1. The Too-Frequent Compliment

While it’s great to be quick to offer compliments, if you give them too often to the same people (or in front of the same people), you may quickly be viewed as someone who does not take compliments too seriously. We value what is in short supply, so give compliments sparingly. Others will appreciate and be flattered when they do receive words of praise from you.

2. The Extreme Compliment

Have you ever received a compliment that was out of proportion to the situation? Perhaps you were told your outfit was stunning when it was really just jeans and a t-shirt. Try to match the intensity of your compliment to how much you genuinely are impressed. Otherwise, people may question the sincerity of your praise or wonder if you have an ulterior motive.

3. The Overly Familiar Compliment

If you’ve just met someone, it is best to stick with compliments that aren’t too personal. Stay away from physical attributes that might make the other person uncomfortable—such as the color of a woman’s eyes or a man’s ripped abs under his t-shirt—unless you are in a situation where open flirting makes sense (such as at a singles bar).

4. The Compliment With an Ulterior Motive

If you give compliments in the hopes of getting something in return, people will eventually catch on to the insincerity of your motivation. The only ulterior motive that you should have is to make the other person feel good—without expecting it to benefit you in any way. If you find yourself giving compliments for any other reason, such as to borrow something, ask a favor, or even make yourself look good in front of others, it’s better to keep your comments to yourself.

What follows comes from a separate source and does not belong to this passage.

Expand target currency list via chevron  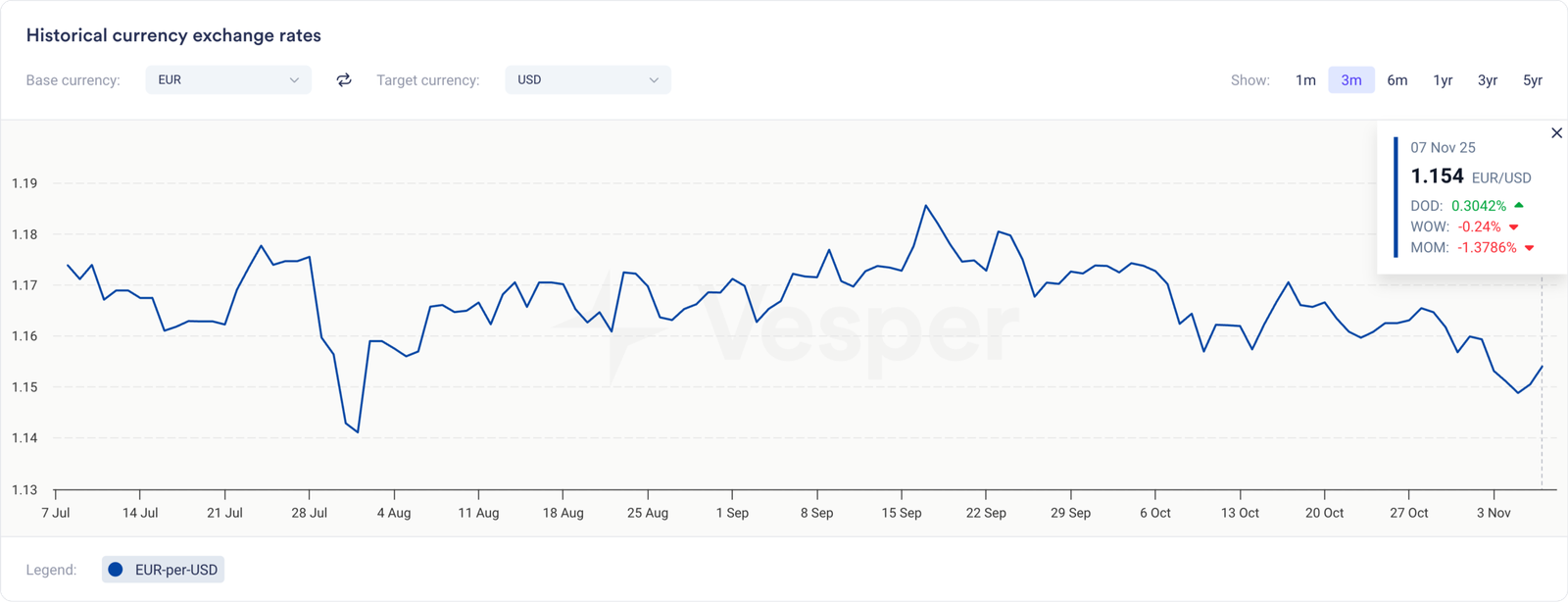(654, 80)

5. The Backhanded Compliment

Have you ever been given a compliment that made you feel worse instead of better? The most typical form of this compliment goes something like this: “Nice hairdo! It looks a lot better than it used to.” In other words, the person has, in a subtle way, put down your previous hairstyle, but cloaked it as a compliment. Realize that when you give these types of compliments, you are not helping anyone. They are usually offered to make the giver feel good and the receiver feels bad. Instead of cutting other people down, work on building your self-confidence so that you can offer genuine words of praise.

6. The Awkward Compliment

Awkward compliments can come in all shapes and sizes. Some are those that are misconstrued, such as saying “The way you play the piano doesn’t even compare to my ability,” when you actually mean that the other person is much better than you. Be careful with your words, and think about how the other person will hear them.

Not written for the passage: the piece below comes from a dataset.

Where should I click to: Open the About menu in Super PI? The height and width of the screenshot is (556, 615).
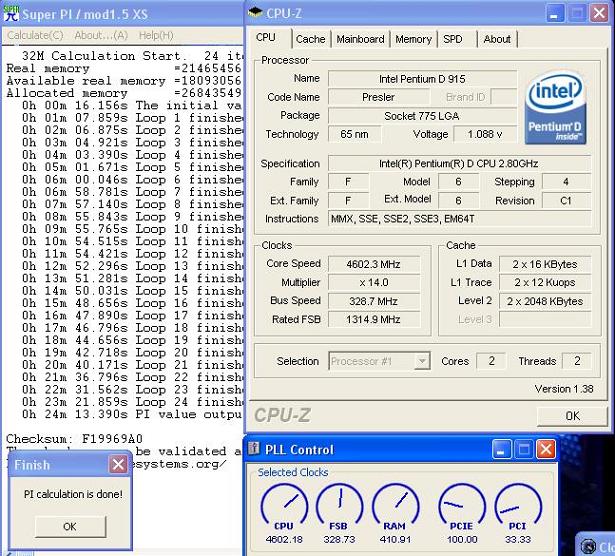(101, 35)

7. The Desperate Compliment

Desperate compliments often come in groups of two or more. They are similar to the too-frequent compliment but go a bit further in that they showcase a desperate need to be liked by others. These compliments are usually not genuine, sometimes out-of-proportion to the situation, and can become off-putting to those who receive them. If you’ve targeted someone for your desperate compliments, try holding back a bit. You don’t need to praise others for them to value your friendship.

8. The Creepy Compliment

Creepy compliments overlap with too-familiar compliments, in that they are usually overly personal in a situation that doesn’t warrant it. They are often given to strangers, and may sometimes be failed attempts at flirting. Generally, the creepy compliment is about some aspect of the person that you find attractive. Instead of being too forward with someone you don’t know, try giving the compliment to a friend of the person instead. For example, say “I really admire how physically fit Mike is. He must work out a lot.” That compliment might make its way back to Mike on its own.

9. The Group Compliment

Group compliments are those given to someone in front of a group. While it is great to offer praise in some situations, always be aware of who else is present when extolling the virtues of someone else. Your best friend may not be too pleased if you compliment her recent weight loss in front of a group of strangers—unless it’s at the gym. Take the context into account, and always consider the audience for your compliment.

10. The Flirty Compliment

Flirty compliments are fine in the dating scene, but they should never be used in casual conversation. Not only may the other person not welcome the “advance,” but if it is a stranger, you may find yourself flirting with someone who is attached. Save your flirty compliments for people you know well and who you believe want to know you better as well. Only when you are sure it is appropriate should you cross that line between compliment and flirtation.